--- Supplied records ---
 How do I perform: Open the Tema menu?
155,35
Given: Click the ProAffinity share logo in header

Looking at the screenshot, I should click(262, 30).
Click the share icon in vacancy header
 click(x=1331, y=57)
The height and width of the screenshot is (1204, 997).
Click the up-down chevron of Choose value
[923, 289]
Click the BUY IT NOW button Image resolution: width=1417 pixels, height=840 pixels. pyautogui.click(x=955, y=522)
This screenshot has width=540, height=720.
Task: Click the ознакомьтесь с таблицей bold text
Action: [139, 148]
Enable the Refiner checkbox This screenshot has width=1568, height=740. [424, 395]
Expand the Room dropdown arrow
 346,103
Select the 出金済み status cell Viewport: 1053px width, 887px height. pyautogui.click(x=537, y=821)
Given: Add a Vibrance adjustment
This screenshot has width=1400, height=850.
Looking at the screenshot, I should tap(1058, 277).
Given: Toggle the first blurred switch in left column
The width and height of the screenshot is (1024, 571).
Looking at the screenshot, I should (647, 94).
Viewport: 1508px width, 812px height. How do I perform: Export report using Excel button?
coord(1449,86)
---
* What to produce
Start at the first line and transcribe the data exactly through the last.

* Answer space
 How do I perform: Open the Tema menu?
155,35
Given: Click the ProAffinity share logo in header

Looking at the screenshot, I should click(262, 30).
Click the share icon in vacancy header
 click(x=1331, y=57)
The height and width of the screenshot is (1204, 997).
Click the up-down chevron of Choose value
[923, 289]
Click the BUY IT NOW button Image resolution: width=1417 pixels, height=840 pixels. pyautogui.click(x=955, y=522)
This screenshot has width=540, height=720.
Task: Click the ознакомьтесь с таблицей bold text
Action: [139, 148]
Enable the Refiner checkbox This screenshot has width=1568, height=740. [424, 395]
Expand the Room dropdown arrow
 346,103
Select the 出金済み status cell Viewport: 1053px width, 887px height. pyautogui.click(x=537, y=821)
Given: Add a Vibrance adjustment
This screenshot has width=1400, height=850.
Looking at the screenshot, I should tap(1058, 277).
Given: Toggle the first blurred switch in left column
The width and height of the screenshot is (1024, 571).
Looking at the screenshot, I should (647, 94).
Viewport: 1508px width, 812px height. How do I perform: Export report using Excel button?
coord(1449,86)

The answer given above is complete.